394 00:48:27.000 ⇒ 00:48:34.770 Hyp+Access: And that’s how it’s always been, and I think that’s how most medical research is. It’s just… it’s actually very political. It’s not actually based in a lot of data, and people will…
395 00:48:35.070 ⇒ 00:48:41.190 Hyp+Access: You know, from a data perspective, like, Okay, their demographics for this
396 00:48:41.340 ⇒ 00:48:58.659 Hyp+Access: you know, 2,000-person study are 96% white and 97% female. And then they make conclusions based on their data, saying, oh, well, you know, estrogen is not a feature here, but a lack of testosterone is.
397 00:48:59.460 ⇒ 00:49:01.540 Hyp+Access: Wait, but you don’t have enough…
398 00:49:01.540 ⇒ 00:49:07.000 Robert Tseng: a huge, big enough sample size to, like, of course, you know, or they’ll… or they’ll say things like, oh, and.
399 00:49:07.140 ⇒ 00:49:16.919 Hyp+Access: they were using the term, like, global ethnicity. I don’t know what they’re trying to say with that at all. They’ll be like, oh, global ethnicity, like, isn’t significant here. And it’s like.
400 00:49:17.240 ⇒ 00:49:18.300 Hyp+Access: everyone’s white
401 00:49:18.420 ⇒ 00:49:26.409 Hyp+Access: You know, like… like, they just… they just can’t quite… it’s like they can acknowledge their limitations in their study, and then they still run…
402 00:49:27.300 ⇒ 00:49:36.830 Hyp+Access: run data, and then are like, oh, this finding is significant, and it’s like, well, no, it’s not. That’s incidental based on your… like, they can’t quite get it, so…
403 00:49:36.830 ⇒ 00:49:37.440 Robert Tseng: Yeah.

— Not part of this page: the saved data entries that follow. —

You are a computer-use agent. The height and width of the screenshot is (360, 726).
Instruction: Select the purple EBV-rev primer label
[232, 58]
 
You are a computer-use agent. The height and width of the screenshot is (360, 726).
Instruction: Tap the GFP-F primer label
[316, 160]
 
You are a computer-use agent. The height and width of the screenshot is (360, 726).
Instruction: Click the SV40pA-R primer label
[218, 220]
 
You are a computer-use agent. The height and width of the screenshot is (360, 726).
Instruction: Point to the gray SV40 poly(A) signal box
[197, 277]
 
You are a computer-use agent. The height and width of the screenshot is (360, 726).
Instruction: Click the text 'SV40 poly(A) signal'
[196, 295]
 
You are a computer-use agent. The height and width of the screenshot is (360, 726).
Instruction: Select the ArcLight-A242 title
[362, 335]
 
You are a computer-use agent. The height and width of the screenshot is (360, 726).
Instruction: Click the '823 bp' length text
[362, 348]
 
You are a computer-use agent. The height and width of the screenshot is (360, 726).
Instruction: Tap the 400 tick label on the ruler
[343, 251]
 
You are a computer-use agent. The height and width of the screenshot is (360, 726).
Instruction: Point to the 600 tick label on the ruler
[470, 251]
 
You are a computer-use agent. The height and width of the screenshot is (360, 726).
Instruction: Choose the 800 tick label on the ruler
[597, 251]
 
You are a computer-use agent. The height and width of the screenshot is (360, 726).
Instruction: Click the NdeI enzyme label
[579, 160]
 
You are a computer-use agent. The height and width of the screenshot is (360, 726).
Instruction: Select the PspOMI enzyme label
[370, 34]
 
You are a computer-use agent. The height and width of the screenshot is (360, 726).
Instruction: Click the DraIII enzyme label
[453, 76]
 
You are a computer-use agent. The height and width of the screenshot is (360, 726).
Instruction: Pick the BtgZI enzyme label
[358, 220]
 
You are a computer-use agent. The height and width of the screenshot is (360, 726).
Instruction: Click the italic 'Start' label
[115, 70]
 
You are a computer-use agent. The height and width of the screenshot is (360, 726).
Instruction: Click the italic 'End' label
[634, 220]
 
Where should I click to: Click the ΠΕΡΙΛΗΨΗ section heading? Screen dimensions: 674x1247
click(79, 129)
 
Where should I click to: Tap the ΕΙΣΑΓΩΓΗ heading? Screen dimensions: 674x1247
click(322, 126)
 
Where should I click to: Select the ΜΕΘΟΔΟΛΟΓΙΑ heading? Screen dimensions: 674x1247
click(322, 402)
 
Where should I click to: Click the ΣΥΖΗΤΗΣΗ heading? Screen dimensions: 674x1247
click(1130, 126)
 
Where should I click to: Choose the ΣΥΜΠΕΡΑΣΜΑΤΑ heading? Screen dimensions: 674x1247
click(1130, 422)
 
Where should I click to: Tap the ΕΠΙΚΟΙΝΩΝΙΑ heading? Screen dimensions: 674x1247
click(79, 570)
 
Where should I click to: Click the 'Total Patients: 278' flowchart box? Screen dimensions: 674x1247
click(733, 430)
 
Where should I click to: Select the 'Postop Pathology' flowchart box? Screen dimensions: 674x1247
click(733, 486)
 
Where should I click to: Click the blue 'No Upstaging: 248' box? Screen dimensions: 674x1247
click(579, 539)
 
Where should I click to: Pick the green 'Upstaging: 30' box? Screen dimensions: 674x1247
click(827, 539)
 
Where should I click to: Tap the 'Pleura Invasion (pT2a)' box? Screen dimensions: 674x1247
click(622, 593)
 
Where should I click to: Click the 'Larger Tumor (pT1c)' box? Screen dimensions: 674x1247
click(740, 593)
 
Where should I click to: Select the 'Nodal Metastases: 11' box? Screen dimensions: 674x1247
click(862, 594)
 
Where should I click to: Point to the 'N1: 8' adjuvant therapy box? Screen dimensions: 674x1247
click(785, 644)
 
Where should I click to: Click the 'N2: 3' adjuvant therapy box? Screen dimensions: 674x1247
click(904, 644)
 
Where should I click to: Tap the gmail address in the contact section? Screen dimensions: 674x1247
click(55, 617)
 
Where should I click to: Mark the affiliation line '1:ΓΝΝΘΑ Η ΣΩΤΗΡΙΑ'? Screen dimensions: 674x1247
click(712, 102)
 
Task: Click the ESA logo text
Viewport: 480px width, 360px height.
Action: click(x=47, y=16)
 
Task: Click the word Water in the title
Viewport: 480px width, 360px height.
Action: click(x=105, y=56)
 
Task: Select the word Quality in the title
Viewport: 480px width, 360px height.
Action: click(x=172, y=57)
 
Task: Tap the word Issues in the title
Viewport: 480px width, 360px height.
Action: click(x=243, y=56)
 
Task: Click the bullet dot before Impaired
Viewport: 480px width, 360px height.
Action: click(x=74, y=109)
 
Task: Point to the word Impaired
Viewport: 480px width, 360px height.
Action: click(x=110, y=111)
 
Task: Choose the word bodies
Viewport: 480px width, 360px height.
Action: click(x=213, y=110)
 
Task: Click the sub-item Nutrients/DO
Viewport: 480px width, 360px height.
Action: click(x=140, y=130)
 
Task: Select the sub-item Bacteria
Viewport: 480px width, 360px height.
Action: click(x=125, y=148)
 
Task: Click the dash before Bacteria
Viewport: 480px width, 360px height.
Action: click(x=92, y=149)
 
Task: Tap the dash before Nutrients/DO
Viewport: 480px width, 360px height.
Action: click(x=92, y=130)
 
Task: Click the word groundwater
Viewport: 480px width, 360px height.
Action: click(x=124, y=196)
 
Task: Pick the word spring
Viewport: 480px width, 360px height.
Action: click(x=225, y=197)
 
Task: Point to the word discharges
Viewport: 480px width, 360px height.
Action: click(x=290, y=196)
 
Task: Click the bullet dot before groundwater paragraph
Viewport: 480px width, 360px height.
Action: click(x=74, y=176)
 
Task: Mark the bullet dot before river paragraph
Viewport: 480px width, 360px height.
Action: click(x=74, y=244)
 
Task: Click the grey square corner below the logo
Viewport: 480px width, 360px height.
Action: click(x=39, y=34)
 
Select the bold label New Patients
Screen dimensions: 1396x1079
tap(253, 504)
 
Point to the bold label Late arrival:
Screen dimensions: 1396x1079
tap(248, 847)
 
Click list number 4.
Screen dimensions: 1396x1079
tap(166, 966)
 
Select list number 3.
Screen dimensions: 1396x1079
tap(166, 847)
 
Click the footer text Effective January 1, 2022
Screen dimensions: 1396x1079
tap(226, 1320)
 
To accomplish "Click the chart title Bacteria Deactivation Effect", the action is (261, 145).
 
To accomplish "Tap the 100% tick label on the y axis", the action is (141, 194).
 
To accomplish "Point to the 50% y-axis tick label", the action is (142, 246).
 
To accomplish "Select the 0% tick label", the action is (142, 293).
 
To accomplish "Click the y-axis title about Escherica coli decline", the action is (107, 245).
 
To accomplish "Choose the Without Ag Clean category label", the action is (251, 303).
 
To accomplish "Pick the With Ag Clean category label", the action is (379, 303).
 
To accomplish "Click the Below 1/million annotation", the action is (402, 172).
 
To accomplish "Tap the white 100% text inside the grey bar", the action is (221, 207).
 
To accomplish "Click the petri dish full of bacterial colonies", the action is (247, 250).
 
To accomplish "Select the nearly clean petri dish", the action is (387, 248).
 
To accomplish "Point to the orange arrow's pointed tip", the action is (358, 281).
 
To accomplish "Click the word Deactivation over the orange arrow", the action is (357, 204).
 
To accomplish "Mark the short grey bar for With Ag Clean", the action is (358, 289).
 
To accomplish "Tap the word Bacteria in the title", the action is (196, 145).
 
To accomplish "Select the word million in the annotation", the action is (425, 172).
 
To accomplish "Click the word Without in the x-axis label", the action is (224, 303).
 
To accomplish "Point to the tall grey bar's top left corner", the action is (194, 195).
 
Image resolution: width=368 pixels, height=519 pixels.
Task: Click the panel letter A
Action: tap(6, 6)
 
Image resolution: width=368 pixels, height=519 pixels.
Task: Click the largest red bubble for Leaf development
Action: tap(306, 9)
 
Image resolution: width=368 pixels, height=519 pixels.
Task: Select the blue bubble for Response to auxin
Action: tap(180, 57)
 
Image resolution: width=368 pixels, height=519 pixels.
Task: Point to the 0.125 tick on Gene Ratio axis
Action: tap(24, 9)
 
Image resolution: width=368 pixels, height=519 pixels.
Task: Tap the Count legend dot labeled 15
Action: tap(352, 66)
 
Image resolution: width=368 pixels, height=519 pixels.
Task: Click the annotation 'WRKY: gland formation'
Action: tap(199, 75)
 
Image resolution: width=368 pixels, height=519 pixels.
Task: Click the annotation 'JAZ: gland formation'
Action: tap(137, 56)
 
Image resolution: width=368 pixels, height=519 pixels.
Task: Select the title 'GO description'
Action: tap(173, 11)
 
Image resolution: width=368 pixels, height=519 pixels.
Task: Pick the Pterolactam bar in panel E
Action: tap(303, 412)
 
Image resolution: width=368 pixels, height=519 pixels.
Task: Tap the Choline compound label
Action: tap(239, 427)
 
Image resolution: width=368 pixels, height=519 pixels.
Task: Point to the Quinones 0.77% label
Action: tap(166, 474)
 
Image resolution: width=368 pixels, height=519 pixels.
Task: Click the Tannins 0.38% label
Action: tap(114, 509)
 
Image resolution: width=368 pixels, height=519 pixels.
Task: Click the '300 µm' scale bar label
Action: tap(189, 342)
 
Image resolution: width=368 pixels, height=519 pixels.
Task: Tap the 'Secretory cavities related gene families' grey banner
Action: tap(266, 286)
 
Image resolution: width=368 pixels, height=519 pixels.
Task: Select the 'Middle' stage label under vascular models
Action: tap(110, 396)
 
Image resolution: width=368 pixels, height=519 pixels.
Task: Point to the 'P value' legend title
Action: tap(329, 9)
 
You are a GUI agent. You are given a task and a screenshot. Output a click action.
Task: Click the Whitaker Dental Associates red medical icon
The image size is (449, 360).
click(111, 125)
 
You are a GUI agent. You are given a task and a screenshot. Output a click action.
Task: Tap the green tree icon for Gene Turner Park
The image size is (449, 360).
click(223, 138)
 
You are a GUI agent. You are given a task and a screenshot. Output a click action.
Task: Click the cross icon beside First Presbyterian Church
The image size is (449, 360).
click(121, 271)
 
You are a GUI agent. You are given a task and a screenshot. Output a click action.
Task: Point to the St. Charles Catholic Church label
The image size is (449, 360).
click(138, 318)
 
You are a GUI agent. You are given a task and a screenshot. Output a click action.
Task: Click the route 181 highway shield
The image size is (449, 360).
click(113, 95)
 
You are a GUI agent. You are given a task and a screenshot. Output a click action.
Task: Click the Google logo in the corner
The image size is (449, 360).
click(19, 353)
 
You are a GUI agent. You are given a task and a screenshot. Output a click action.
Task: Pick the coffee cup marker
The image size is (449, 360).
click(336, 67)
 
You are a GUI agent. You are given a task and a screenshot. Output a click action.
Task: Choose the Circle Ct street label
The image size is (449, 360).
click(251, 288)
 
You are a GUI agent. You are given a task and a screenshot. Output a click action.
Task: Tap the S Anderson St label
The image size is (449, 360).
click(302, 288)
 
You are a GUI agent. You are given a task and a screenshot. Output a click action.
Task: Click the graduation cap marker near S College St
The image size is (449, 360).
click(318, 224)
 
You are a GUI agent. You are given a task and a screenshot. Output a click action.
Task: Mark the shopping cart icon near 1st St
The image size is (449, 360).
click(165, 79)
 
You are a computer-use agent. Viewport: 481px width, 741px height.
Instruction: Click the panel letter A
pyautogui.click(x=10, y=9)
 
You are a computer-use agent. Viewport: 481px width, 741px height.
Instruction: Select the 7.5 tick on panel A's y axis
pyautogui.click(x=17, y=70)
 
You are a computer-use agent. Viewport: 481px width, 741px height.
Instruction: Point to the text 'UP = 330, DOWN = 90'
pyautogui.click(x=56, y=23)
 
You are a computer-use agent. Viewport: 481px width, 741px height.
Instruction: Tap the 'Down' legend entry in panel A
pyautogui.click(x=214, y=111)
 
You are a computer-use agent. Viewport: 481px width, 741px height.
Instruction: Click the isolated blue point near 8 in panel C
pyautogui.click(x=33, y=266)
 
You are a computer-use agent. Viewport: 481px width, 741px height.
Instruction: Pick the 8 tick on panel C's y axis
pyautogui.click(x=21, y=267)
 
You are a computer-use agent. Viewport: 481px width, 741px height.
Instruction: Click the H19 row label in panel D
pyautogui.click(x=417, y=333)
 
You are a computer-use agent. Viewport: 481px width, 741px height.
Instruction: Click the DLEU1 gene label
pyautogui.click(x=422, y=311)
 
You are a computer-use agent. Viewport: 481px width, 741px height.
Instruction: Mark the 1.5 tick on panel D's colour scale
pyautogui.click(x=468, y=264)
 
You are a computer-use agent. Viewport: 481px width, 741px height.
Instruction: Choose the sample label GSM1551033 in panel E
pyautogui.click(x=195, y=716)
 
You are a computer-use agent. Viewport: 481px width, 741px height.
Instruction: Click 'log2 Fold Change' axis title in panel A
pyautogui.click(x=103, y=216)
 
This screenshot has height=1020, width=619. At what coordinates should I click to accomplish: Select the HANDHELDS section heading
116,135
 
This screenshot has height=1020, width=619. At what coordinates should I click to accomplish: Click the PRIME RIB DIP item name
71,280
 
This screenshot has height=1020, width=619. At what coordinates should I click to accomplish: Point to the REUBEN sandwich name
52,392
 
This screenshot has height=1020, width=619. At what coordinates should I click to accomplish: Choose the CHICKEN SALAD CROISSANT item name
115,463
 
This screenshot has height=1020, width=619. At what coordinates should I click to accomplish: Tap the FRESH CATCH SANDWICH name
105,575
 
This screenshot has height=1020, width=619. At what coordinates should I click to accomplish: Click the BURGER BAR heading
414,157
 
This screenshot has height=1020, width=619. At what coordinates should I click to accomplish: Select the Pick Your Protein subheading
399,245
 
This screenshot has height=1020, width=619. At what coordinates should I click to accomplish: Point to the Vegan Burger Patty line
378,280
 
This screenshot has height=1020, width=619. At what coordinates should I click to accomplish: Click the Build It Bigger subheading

404 00:49:38.340 ⇒ 00:49:44.280 Hyp+Access: Anyway, they’ve been bad at research forever. I’m not… I didn’t expect anything different,
405 00:49:44.920 ⇒ 00:49:54.590 Hyp+Access: But, yeah, they’ve been pretty eviscerated, I think, by the community because of the decisions that they’ve made. And it’s all very arbitrary, right? It’s just, like, doctors voting on things in a room. Like, it’s not…
406 00:49:54.590 ⇒ 00:49:55.160 Robert Tseng: Yeah.
407 00:49:56.800 ⇒ 00:50:03.370 Hyp+Access: Anyway, so they might not want to care for anyone anymore, which is, like… That’s cool of you!
408 00:50:03.670 ⇒ 00:50:05.710 Hyp+Access: So then who’s gonna do it, you know?
409 00:50:06.030 ⇒ 00:50:08.030 Robert Tseng: Oh, that’s why you’re there, Jess.
410 00:50:08.030 ⇒ 00:50:09.090 Hyp+Access: Oh my god.
411 00:50:09.460 ⇒ 00:50:12.640 Hyp+Access: So anyway, but yeah, but I,
412 00:50:12.840 ⇒ 00:50:18.740 Hyp+Access: We’ll talk soon, I’ll send you this stuff very shortly, and then, yeah, we’ll go from there. Thank you so much.
413 00:50:18.980 ⇒ 00:50:20.970 Robert Tseng: Okay, sounds good. Thanks, Audrey.
414 00:50:21.700 ⇒ 00:50:22.370 Robert Tseng: Right.